Eröffnungsrede von DLG-Präsident Hubertus Paetow zu den DLG-Unternehmertagen 2024

Eröffnungsrede zu den DLG-Unternehmertagen 2024 am Mittwoch in Oldenburg – Leitthema "Bürokratie managen - Freiraum schaffen" - Sicherheit und wirtschaftliche Stabilität erlangt Priorität im agrarpolitischen Diskurs und eröffnet Landwirtschaft Gestaltungschancen – Bürokratieabbau ist Gemeinschaftsaufgabe von Landwirtschaft, Politik und Verwaltung

Herzlich willkommen hier in Oldenburg zum Plenum der DLG-Unternehmertage 2024.

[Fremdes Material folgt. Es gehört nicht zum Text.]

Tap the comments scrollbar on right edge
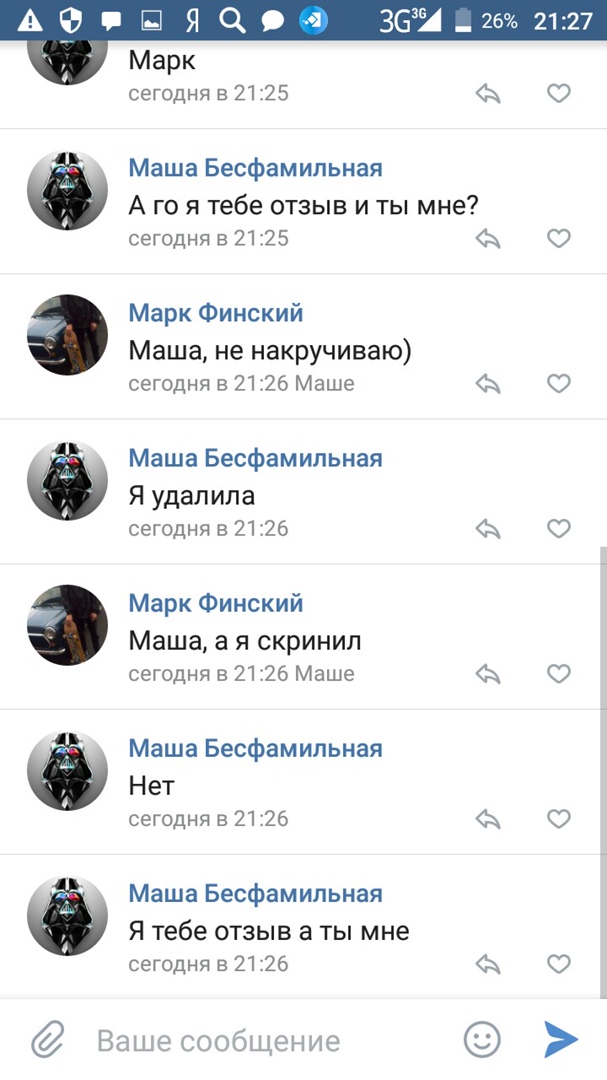 point(601,770)
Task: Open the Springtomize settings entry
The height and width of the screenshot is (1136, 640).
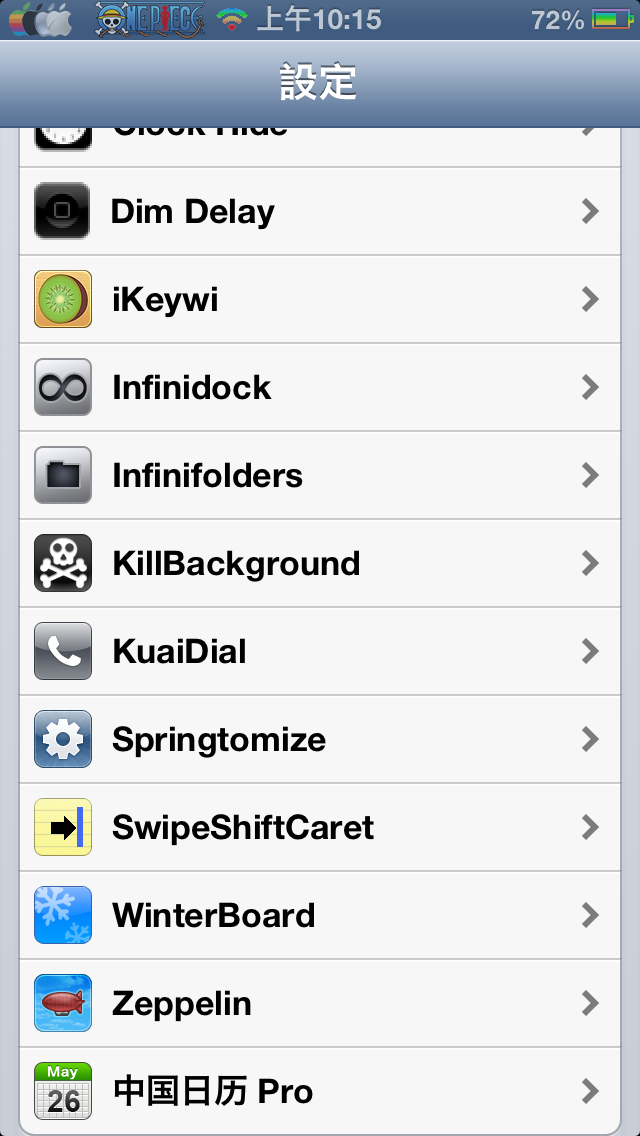Action: click(x=320, y=739)
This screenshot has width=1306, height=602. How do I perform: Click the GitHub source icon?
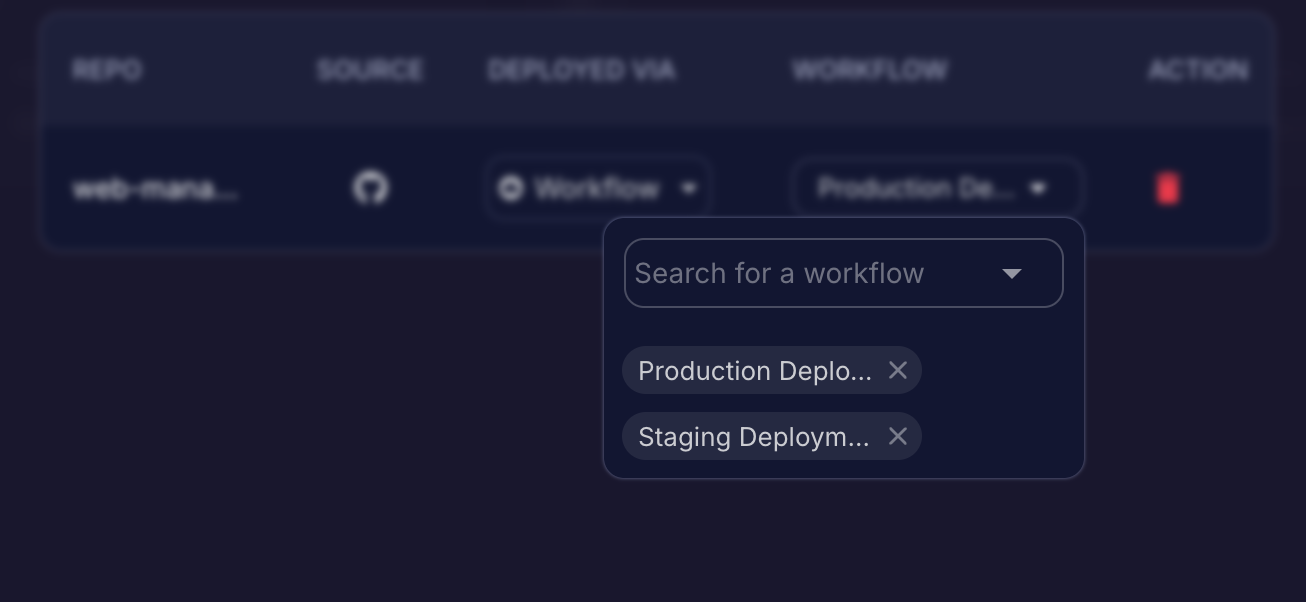coord(370,188)
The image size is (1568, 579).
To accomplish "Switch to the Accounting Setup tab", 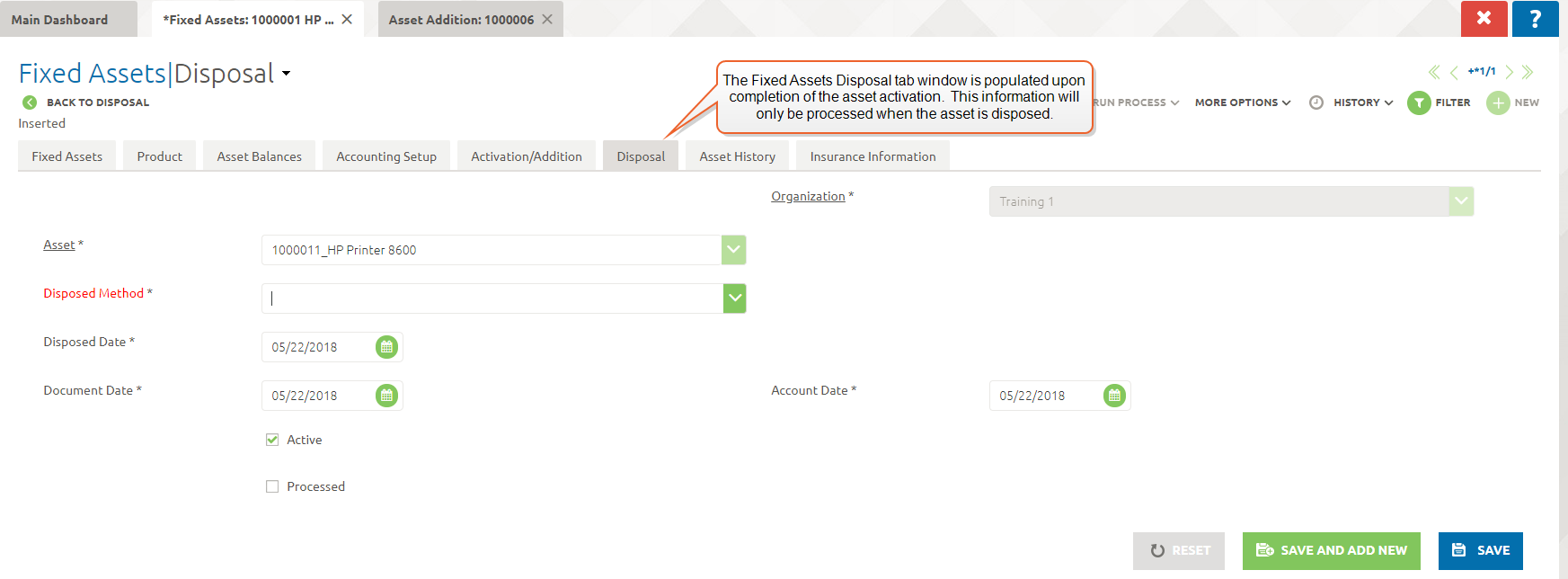I will point(386,156).
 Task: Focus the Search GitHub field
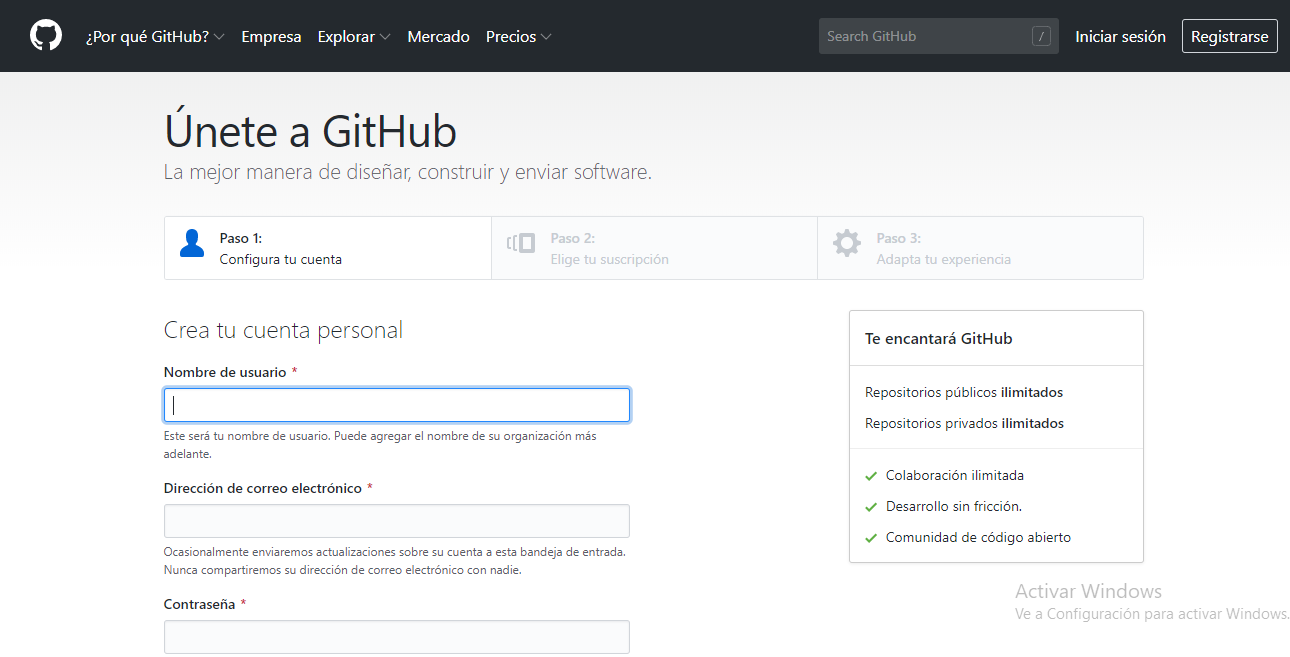[925, 37]
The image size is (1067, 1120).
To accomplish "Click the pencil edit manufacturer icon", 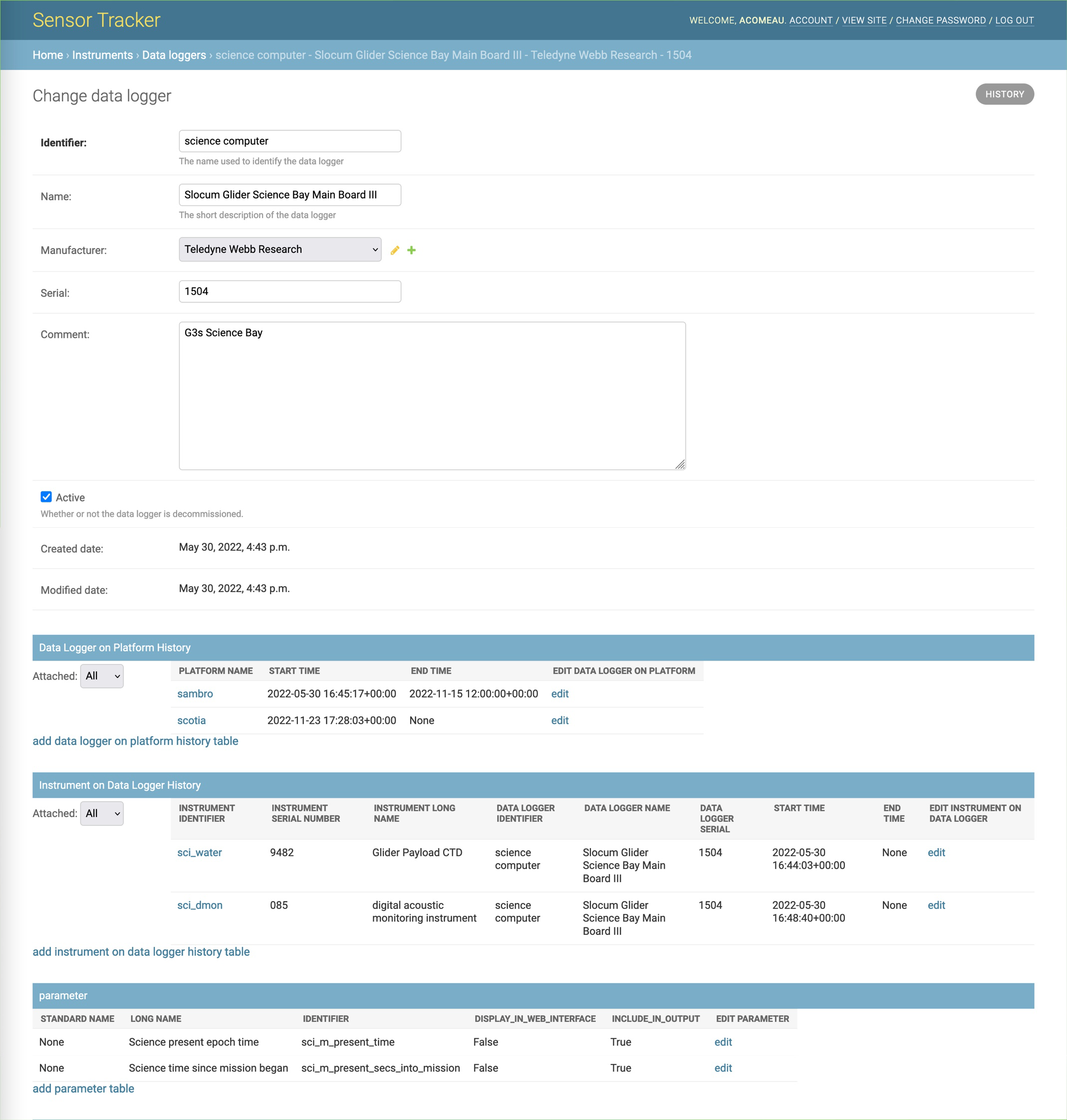I will pyautogui.click(x=395, y=250).
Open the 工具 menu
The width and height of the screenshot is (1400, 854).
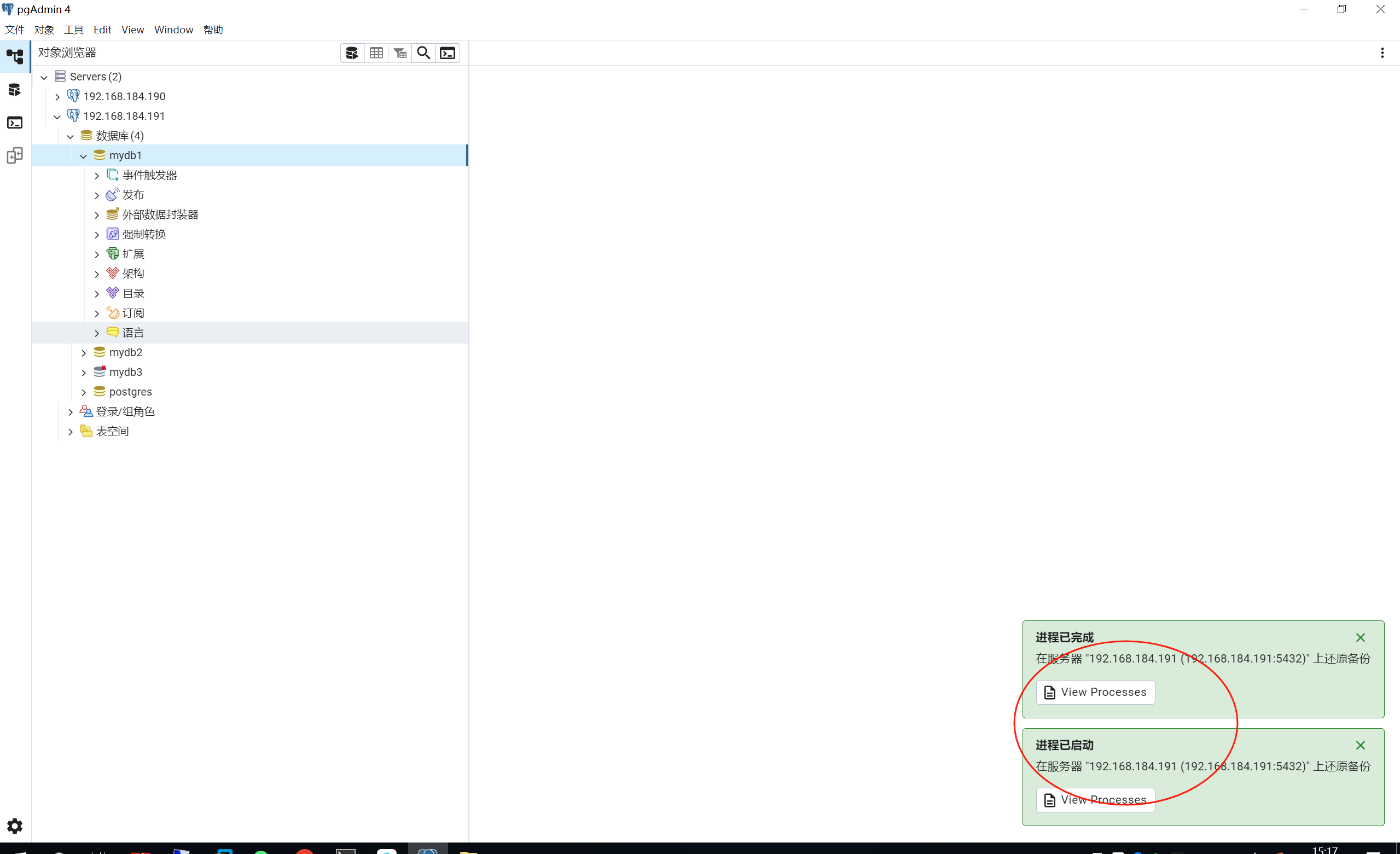(x=73, y=30)
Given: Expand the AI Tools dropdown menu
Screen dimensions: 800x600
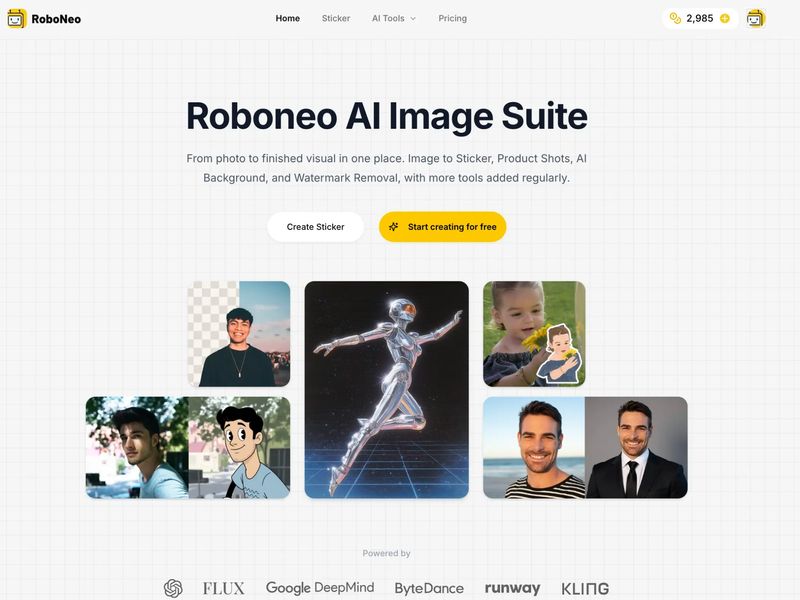Looking at the screenshot, I should click(x=393, y=18).
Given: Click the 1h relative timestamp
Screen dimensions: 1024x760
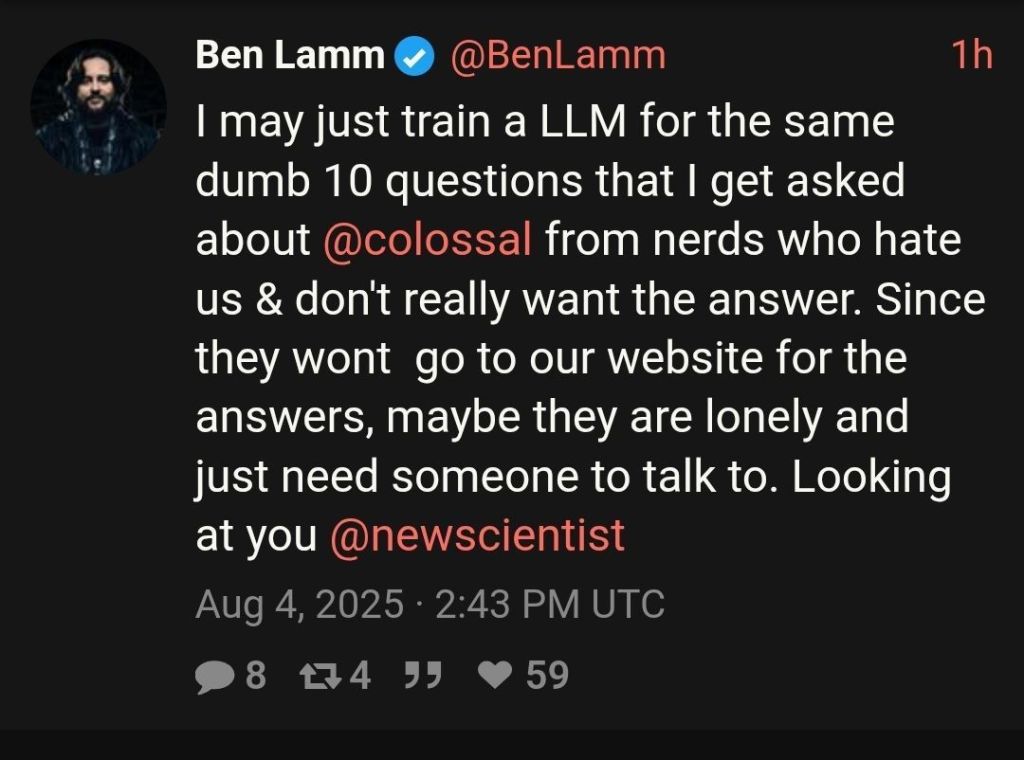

Unternehmertage, das ist traditionell das Treffen der DLG-Community nach der Ernte, wenn der Erfolg des vergangenen Ackerbaujahres beurteilt werden kann. Wir wollen Erfahrungen aus der vergangenen Saison austauschen, aber vor allem soll es darum gehen, nach vorne zu schauen, Verbesserungen in Produktion und Betriebsstrategie auf den Weg zu bringen und gemeinsam den Fortschritt zu diskutieren. 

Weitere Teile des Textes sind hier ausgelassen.